“Jagalah jantung, jangan kau nodai. Jagalah jantung, lentera hidup ini.”
Adakah keanehan setelah kita membaca secuplik lagu di atas? Pastinya, karena kata “hati” yang sebenarnya lirik asli dari lagu tersebut saya ganti dengan “jantung”. Tidak lazim memang, namun mari kita gali lagi maksud kata “hati” tersebut dengan melihat dari berbagai sisi pandang. Sering kita pahami bahwa kata heart berarti hati atau perasaan. Sedangkan jika kita mengkaji dalam segi bahasa heart berarti jantung, dan hati sendiri dalam bahasa inggris disebut liver.

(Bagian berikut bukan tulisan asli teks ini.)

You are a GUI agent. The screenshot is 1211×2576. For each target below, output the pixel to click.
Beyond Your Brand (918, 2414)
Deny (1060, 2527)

Jika dalam bahasa Indonesia perasaan seseorang diartikan sebagai “hati” yang berfungsi sebagai penawar racun. Dalam bahasa Inggris, Jepang dan Arab perasaan seseorang diartikan sebagai “heart/kokoro/qolbun” yang berarti jantung, yang mana tanpa jantung seseorang tidak bisa hidup, dan disebutkan pula sebagai pusat seluruh kepribadian, terutama yang berhubungan dengan perasaan dan emosi.
Tanpa melihat terminologi sebenarnya, secara visual pun lambang heart atau (orang awam ada yang mengatakan) love atau cinta, itu lebih menyerupai jantung. Love sebagai sumber kehidupan nampaknya lebih pas jika disandang oleh jantung yang memang terus membuat kita hidup. Lalu bagaimana dengan film “Heart” yang dibintangi Acha dan Irwansyah yang pada inti film itu menceritakan penyakit hati (baca: liver) yang diderita oleh tokoh utama. Apakah kini heart mengalami penyetaraan definisi secara sosial dan medis? Atau hanya oknum-oknum tertentu saja yang berusaha menyetarakannya?

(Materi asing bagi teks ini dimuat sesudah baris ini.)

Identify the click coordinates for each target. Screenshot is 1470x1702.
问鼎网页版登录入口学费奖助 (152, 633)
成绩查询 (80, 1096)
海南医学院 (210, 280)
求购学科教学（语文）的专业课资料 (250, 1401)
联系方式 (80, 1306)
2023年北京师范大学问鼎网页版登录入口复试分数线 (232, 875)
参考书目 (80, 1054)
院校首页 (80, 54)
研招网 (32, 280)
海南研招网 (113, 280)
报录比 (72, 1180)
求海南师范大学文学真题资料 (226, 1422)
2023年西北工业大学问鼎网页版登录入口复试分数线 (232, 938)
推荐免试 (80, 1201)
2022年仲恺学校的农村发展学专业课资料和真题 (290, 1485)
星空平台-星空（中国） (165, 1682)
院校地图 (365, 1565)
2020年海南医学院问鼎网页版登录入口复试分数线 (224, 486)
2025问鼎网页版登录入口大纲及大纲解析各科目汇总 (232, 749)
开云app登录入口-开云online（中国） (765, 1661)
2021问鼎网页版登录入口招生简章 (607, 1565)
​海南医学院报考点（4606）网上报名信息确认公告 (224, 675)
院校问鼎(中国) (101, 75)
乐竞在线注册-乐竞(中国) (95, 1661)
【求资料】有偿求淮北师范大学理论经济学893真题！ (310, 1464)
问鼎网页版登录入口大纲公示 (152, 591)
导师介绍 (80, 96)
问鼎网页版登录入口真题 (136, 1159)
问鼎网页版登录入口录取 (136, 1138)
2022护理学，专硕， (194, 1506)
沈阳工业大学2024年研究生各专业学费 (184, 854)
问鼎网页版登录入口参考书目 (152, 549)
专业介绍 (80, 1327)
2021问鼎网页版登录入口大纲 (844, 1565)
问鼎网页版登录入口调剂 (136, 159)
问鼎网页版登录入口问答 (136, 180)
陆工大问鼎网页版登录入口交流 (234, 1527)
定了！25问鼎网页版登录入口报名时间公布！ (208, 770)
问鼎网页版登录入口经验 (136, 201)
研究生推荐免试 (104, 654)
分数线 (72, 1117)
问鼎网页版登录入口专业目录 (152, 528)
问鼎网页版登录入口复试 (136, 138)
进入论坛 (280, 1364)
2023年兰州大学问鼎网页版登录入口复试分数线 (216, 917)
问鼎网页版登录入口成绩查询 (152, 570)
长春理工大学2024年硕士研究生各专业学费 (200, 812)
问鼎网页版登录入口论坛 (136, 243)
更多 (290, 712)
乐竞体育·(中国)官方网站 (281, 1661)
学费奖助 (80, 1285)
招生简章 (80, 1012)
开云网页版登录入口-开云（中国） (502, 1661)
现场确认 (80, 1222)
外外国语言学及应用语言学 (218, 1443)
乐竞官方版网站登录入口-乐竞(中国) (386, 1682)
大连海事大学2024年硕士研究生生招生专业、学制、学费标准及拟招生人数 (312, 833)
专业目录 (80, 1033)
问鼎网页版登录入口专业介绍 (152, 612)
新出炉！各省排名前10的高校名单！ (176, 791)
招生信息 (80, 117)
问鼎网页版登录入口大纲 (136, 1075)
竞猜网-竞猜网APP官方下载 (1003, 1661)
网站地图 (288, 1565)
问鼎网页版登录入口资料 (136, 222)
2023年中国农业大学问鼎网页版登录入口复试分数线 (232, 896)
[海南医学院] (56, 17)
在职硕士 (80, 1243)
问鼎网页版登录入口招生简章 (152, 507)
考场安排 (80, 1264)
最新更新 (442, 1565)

Sebagian pendapat mengatakan bahwa hati memiliki makna ambigu. Dalam kamus besar bahasa Indonesia, hati mempunyai beberapa arti yaitu: ( 1) organ badan yang berwarna kemerah-merahan di bagian kanan atas rongga perut, gunanya untuk mengambil sari-sari makanan di dalam darah dan menghasilkan empedu; (2) sesuatu yang ada di dalam tubuh manusia yang dianggap sebagai tempat segala perasaan batin dan tempat menyimpan pengertian (perasaan dan sebagainya): segala sesuatunya disimpan di dalam --; membaca dalam -- , membaca dalam batin (tidak dilisankan).
Fakta di atas didukung pula dengan adanya hadits yang menjelaskan keduanya secara jelas. Yang pertama, hati (heart) yang bermakna jantung. Contohnya dalam penggunaan istilah heart attack yang berarti serangan jantung. Ada sebuah hadits yang cukup populer di masyarakat yang berbunyi, “Sesungguhnya di dalam jasad ada sebongkah daging. Jika ia baik, maka baiklah jasad seluruhnya, jika ia rusak, maka rusaklah jasad keseluruhannya. Bongkahan daging itu adalah hati”. Yang dimaksud hati di sini adalah jantung (organ yang sarat dengan otot yang fungsinya menghisap dan memompa darah, terletak di tengah dada agak miring).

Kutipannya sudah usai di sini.